Monday, April 27, 2009

This time last year

Something about a gorgeous weekend gets me thinking...I was outside for a majority of the weekend and like my Jur, http://lauramielke.blogspot.com/ found myself reflective, and even more so THANKFUL for all the prayers He has answered since "this time last year". So Jur, in response to your post....

While my "this time last year" does not involve any children of my own, there are so many prayers, both big and small that I am amazed how richly the Lord not only heard, but answered them in ways far better than I could have scripted...

I am not a "date remembering" person by nature (sorry Carrie, that may be why History and I never really got along), but as a Wedding Consultant, I could tell you what I was doing nearly every weekend of the last few years. When you work all week ordering, organizing, planning and anticipating a wedding day...those dates tend to stick with you. Even now, dates come again and I find myself thinking about a special couple that married on that day, and hoping they are even more in love now, eating year old cake, or toasting to another year of marriage. But, sadly, as I think about weddings last April, I am brought back to a place that I am beyond thankful the Lord carried me through.

Last April was filled with gorgeous brides, extravagant weddings, and a busy, busy travel schedule. I personally, however, was the closest I have ever been to an emotional breaking point. When I think about details of those weekends, my heart can go exactly to emotions of the day. I was exhausted, emotionally and physically. My heart was heavy. I missed my husband, my family and my friends. My heart ached.

I agonized over the turmoil around me. I carried burdens that were not mine to bear. I allowed my heart to get involved deeply in issues that were not my own.

I was exhausted, and I was HOT. I worked hard. I worked all the time. I worked under tents. I lugged tables, chivari chairs, vases and flowers. When I was not working I was hot. I drove the faithful red jeep...in all her air conditioning-less glory.

I prayed for endurance. I prayed for direction. I prayed for peace.
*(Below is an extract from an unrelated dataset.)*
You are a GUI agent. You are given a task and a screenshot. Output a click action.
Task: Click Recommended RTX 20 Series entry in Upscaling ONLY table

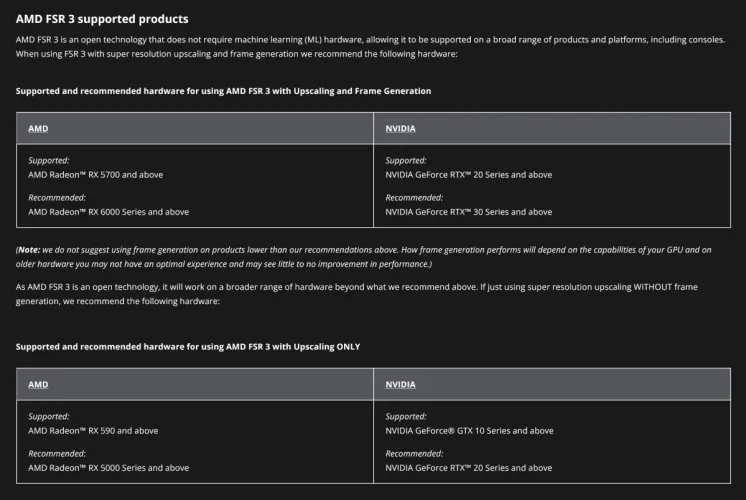(x=468, y=468)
Endurance, direction, and peace He gave.... In His timing. He gracefully removed me from the daily turmoil. Lightened the burdens from my heart. Part of my "career" path in to the summer would not fall under the category of ideal..but how much sweeter the blessings are now. I am thankful. Thankful for my job. Beyond thankful for my weekends. Thankful to spend time with my husband. Thankful to spend time with friends and family....and OH SO thankful to have a car with air conditioning!

He blessed me not only with new jobs, a few new dear friends, but also introduced new roles in to my life that I am honored to have and that I cherish...this time last year I was not an Aunt. I was not a Godmother. Obviously, just based on blog posts alone, they have brought me so much joy. Children I now love so much, were still, as my mom would say, "A twinkle in their daddy's eye". Prayers for pregnancies were answered. Prayers for swollen feet, blood pressure, and emergency c-sections were answered.
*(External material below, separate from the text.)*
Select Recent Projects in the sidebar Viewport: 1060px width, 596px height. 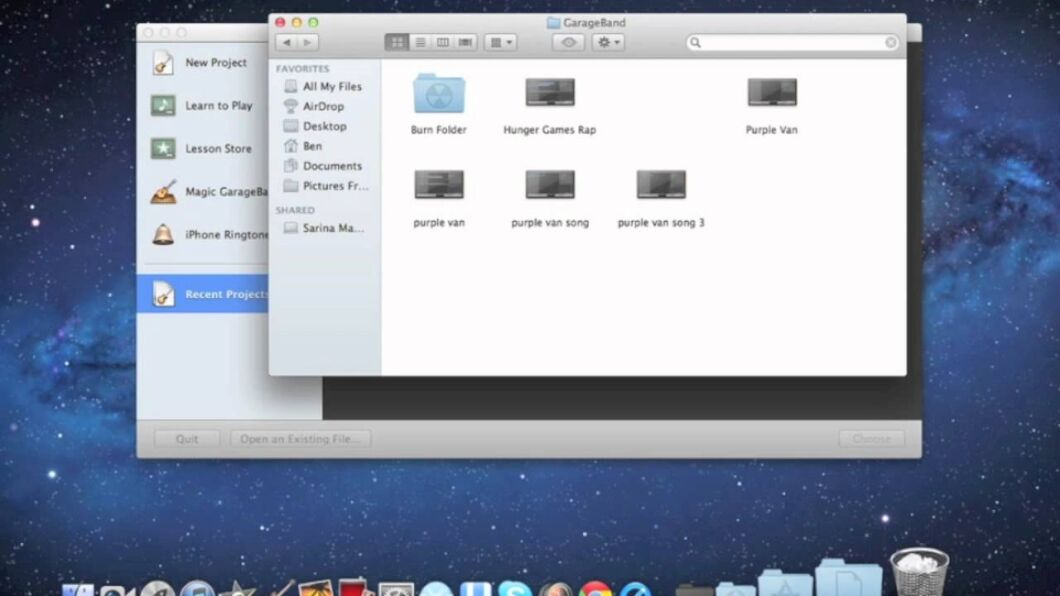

This time last year I was missing Grandmom McFee like crazy. One year later, I still am...but I am also so thankful for one more year with others that I love so much. Thankful for my health and the health of others. Thankful for time. Time to spend with others, and time to think about what a great God hears all of our prayers.
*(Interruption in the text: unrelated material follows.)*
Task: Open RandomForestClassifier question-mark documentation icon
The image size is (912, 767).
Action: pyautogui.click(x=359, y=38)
Now, as I think about the prayers I prayed, I think about how they were answered and I am reminded that they were not always answered immediately. What an encouragement to the prayers I pray now. Last year at this time, John and I hoped and prayed he would have the awesome opportunity and responsibility of Shift work. Answered prayer for opportunity, yes. But, as we press on, nearly one year later, tired of the schedule, tired of the hours, I am reminded that it is all a part of His timing...He will faithfully carry us through this as well, and I am sure in ways far better than could be scripted.

5 comments:

Laura Mielke said...

:*) how awesome Jur. Thanks for pouring your heart out. God IS so good and I am so happy to see you in a place in your life when you are at peace. I love you.

HB said...

Laura Jeff (forever you'll be to me)... I have read your blog for so long- I don't even know how I found it. I LOVE IT! I have always loved your humor and your view of things..it makes me laugh.

So,I was brave and decided to comment! This was the best post ever. I LOVE IT and it changed my
attitude today!

I hope you are doing well. take care.

Holly

Carrie said...

Crazy what a year can bring! I love you and miss you and if you were in my class I wouldn't make you memorize dates.

Mary Tyler S. said...

just wanted you to know, reading your post made my day. Sometimes you need a kick in the pants to realize how THANKFUL we all should be. Thanks for the kick in the pants :)

alysonc said...

I meant to comment sooner but this post was beautiful and such a reminder to praise God everday for blessings big and small. Love you!